Enfin, je voudrais pour conclure évoquer la réforme prochaine de la politique européenne de cohésion. La Commission européenne a proposé de lui consacrer 336 milliards d'euros pour la période 2014-2020, soit 36 % du budget de l'Union européenne. Dans ses propositions législatives présentées le 5 octobre dernier, la Commission confirme sa proposition de créer une catégorie de régions en transition, dont le PIB par habitant serait compris entre 75 % et 90 % de la moyenne communautaire. Cette proposition est a priori intéressante pour la France, dont 9 régions seraient concernées. Mais l'accueil qui lui est fait par le Gouvernement français est mitigé car, tout en étant d'abord soucieux de contenir la progression du budget européen, il privilégie le maintien du budget de la PAC. Il me semble que l'on ne peut pas se satisfaire d'une approche aussi défensive.

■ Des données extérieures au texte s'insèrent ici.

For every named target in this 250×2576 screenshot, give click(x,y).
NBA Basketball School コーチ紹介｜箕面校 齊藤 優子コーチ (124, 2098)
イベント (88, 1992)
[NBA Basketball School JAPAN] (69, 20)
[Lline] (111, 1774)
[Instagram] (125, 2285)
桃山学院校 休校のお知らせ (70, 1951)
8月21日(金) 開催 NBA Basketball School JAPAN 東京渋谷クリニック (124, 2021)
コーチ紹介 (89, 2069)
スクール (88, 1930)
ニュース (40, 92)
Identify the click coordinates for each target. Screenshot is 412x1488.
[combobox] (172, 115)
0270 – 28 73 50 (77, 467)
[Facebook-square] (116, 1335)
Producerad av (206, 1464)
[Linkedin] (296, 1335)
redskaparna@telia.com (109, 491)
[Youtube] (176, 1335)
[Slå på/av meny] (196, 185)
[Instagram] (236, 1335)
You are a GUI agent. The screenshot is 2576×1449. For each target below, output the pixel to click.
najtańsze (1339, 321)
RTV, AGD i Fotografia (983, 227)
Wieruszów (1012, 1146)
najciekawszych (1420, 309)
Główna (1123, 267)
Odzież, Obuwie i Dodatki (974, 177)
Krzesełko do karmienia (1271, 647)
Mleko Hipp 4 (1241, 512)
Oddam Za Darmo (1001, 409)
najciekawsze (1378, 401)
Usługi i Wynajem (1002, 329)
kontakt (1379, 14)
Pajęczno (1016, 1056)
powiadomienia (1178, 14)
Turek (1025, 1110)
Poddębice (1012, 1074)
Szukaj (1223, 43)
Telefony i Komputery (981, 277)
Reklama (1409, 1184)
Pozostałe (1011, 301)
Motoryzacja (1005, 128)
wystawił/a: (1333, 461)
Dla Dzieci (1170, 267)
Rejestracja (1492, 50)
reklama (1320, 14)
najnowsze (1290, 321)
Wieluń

Nous analyserons avec attention les réponses de l'État aux nouvelles propositions formulées par la Commission européenne. Dans le contexte actuel, il est important de se demander en quoi la politique de cohésion peut participer à la résolution de la crise économique européenne. Les interventions des fonds structurels doivent être utilisées au service de l'efficience et de la modernisation des services publics de certains États, dont on voit à quel point leur faiblesse d'organisation peut avoir de très graves conséquences, par exemple dans la collecte de l'impôt. Il ne s'agit pas de s'inscrire dans des logiques purement punitives et de conditionnalités d'octroi des aides européennes, mais bien d'avoir une stratégie forte d'utilisation des fonds structurels pour participer à la résolution de la crise actuelle. C'est un enjeu majeur, et le fait que le Gouvernement ait donné la priorité à la défense du budget de la PAC n'est pas satisfaisant. Nous retrouvons justement, sur ce point, la difficulté découlant du fait d'adosser l'aménagement du territoire à l'agriculture, évoquée au début de mon propos.
Afin de marquer notre désaccord avec ce manque d'ambition et de cohérence du Gouvernement en matière d'aménagement du territoire, je vous propose, chers collègues, d'émettre un avis défavorable à l'adoption des crédits de la mission « Politique des territoires ».